→ **THE TASK**
Everything from the line containing "Given: Expand the Recent Donations dropdown" through the final line of the entries must be repeated exactly, and only that, without pictures.

..............................

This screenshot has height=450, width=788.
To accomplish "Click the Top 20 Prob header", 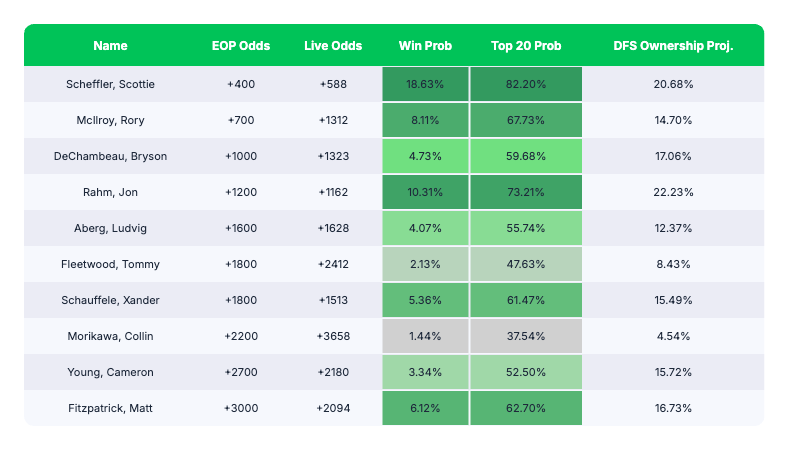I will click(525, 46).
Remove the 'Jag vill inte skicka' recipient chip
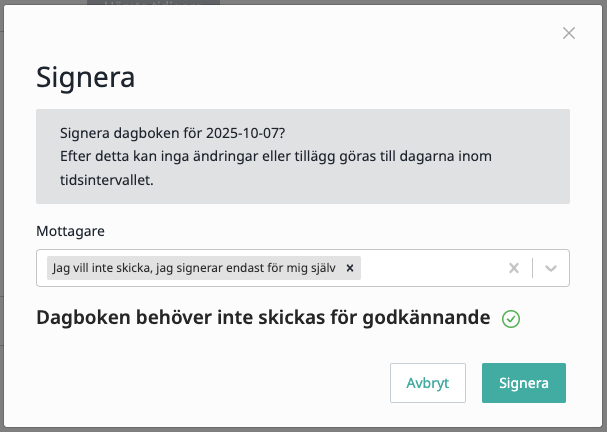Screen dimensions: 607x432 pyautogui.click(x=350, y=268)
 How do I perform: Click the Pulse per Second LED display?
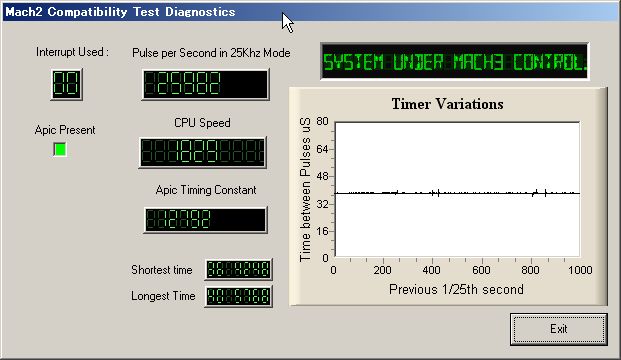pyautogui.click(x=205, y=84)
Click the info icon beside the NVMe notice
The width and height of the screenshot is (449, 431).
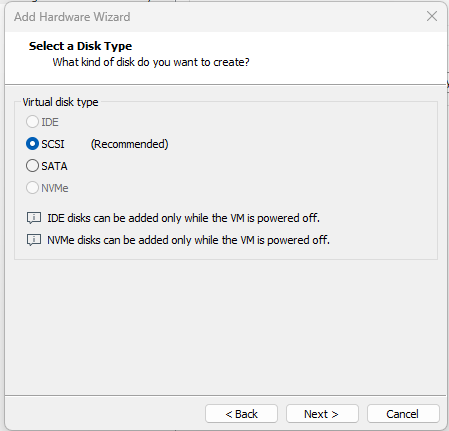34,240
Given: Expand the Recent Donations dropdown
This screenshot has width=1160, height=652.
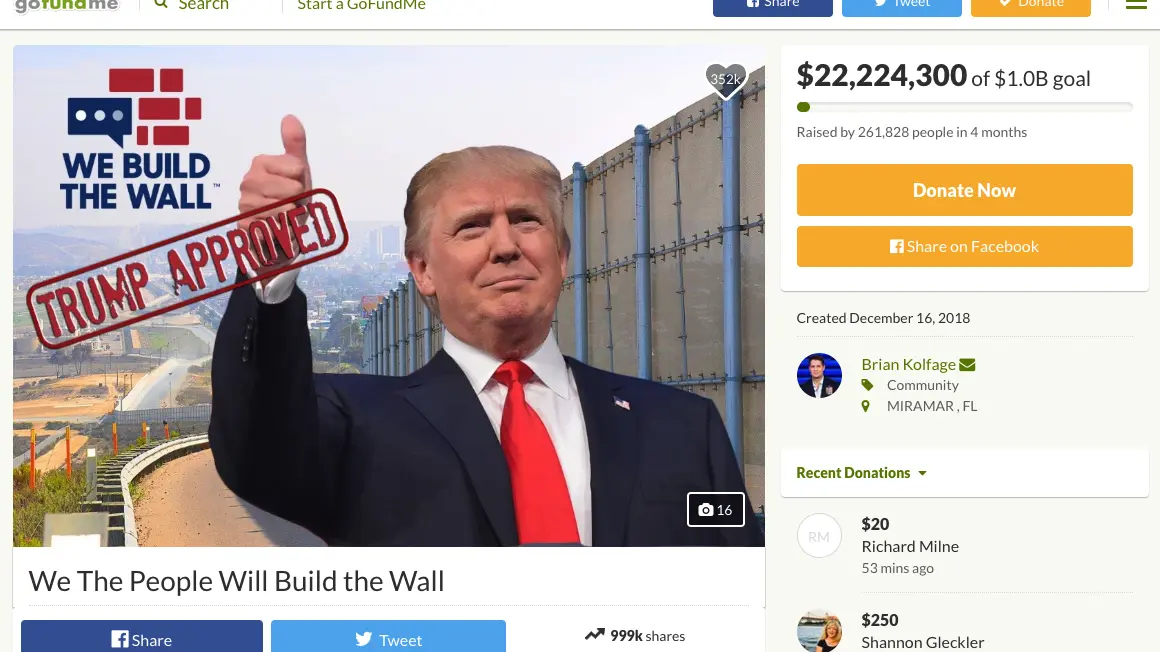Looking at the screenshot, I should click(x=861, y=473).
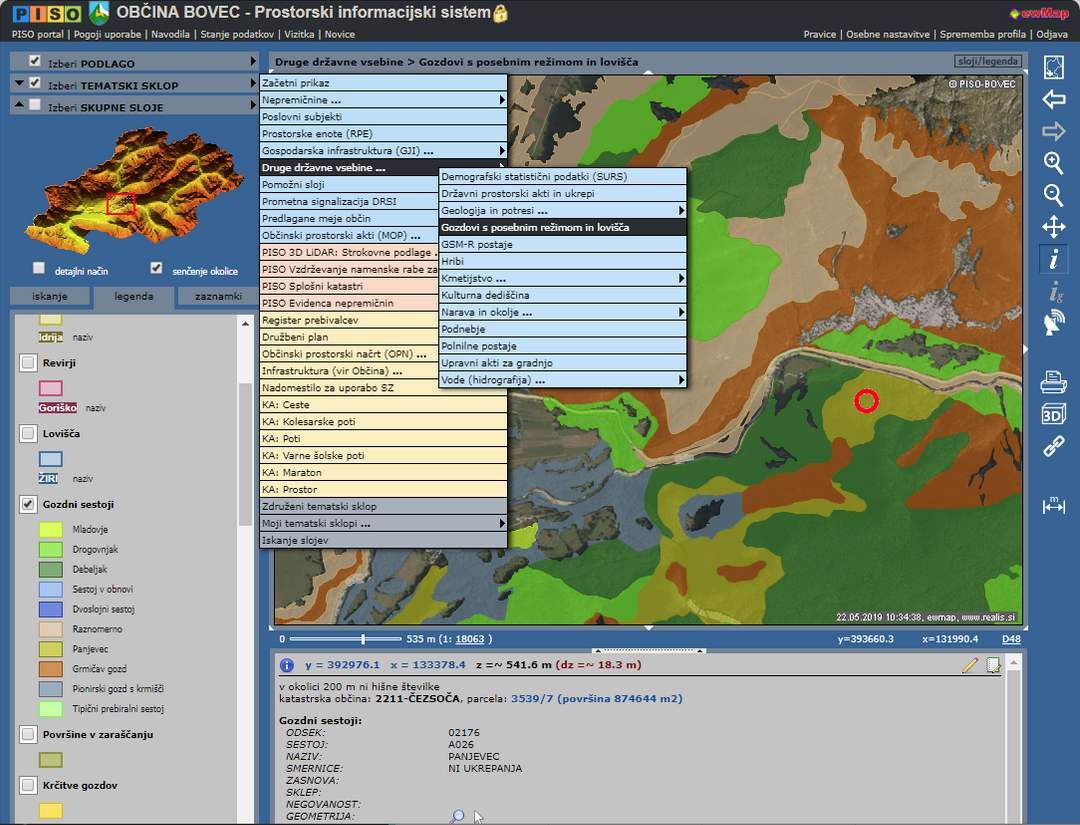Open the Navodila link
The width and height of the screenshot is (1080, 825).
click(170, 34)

..............................

→ **TASK RESULT**
Given: Expand the Recent Donations dropdown
This screenshot has width=1160, height=652.
Looking at the screenshot, I should click(x=861, y=473).
Open the Navodila link
The width and height of the screenshot is (1080, 825).
click(170, 34)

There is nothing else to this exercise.